Community Players Finds A Few Good Men (and Women too)
Can you handle the truth? To find out, come see Community Players’ production of Aaron Sorkin’s courtroom drama, A Few Good Men.
This 1989 drama is set into motion by the death of a U.S. Marine private at the naval base at Guantanamo Bay, Cuba, during a hazing incident gone wrong. Naval Lieutenant Daniel Kaffee is assigned to defend the two accused Marines at their court martial. He is inclined to settle for a plea deal, but when prodded by his assistant, Lieutenant Commander Jo Galloway, he begins to dig deeper and finds a trail of corruption that leads to a showdown with Lieutenant Colonel Nathan Jessup, the base commander.
A Few Good Men opened at Broadway’s Music Box Theater on November 2, 1989, where it ran for 497 performances. It starred Tom Hulce (Academy Award nominee for his performance as Mozart in Amadeus) as Kaffee. In 1992 director Rob Reiner turned the play into an Academy Award-nominated film, starring Tom Cruise as Kaffee, Demi Moore as Galloway, and Jack Nicholson as Jessup. Plans for a Broadway revival in 2011 and for an NBC live broadcast of the play never came to fruition. However, Community Players previously produced the show in 2002.
After the Broadway success of A Few Good Men, Sorkin was invited to write the screenplay for the film adaptation, which led to several years of his working in movies and television. Among his other screenplays are Malice, The American President, Charlie Wilson’s War, The Social Network (for which he won the Academy Award for Best Adapted Screenplay), Moneyball, Steve Jobs, and Molly’s Game, which he also directed. He is probably more well known for the several television series he created, produced, and wrote, including Sports Night, The West Wing, and The Newsroom. Collectively, they have earned him five Emmy Awards. In 2007 he returned to the theater with The Farnsworth Invention, about the man who invented the television but was cheated out of the credit, which ran for 104 performances on Broadway. He has had more success with his current Broadway offering, a new dramatic version of To Kill a Mockingbird, starring Jeff Daniels as Atticus Finch, which is likely to be running at the Shubert Theater for the foreseeable future. Not bad for a struggling actor who wrote A Few Good Men on cocktail napkins during quiet moments of his bartending gig.

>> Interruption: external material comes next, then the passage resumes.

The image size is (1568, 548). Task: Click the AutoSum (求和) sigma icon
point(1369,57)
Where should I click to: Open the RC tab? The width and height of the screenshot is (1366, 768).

Our current production boasts a talented cast. Sage Brown is Lt. Junior Grade Daniel Kaffee, Joshua Ghantous is Lt. Junior Grade Sam Weinberg, and Jacqueline Schwarzentraub is Lt. Commander Joanne Galloway. The three form the legal team that defends two Marines accused of the homicide of a fellow-Marine. Brown brings a smart-alecky, path-of-least-resistance irreverence to his role which contrasts with the reasonable family man Weinberg, and the dutiful, justice-seeking Galloway, both played splendidly by Ghantous and Schwarzentraub. The three have a nice rapport and are fun to watch as these disparate characters develop into an effective team.
The accused are played by Nick Seaman as Lieutenant Corporal Harold Dawson and Jacob Matchett as PFC Louden Downey. Seaman and Matchett give their characters a consistent, stunned response to their situation while maintaining their honor. Matthew Crawford portrays the victim, PFC William Santiago.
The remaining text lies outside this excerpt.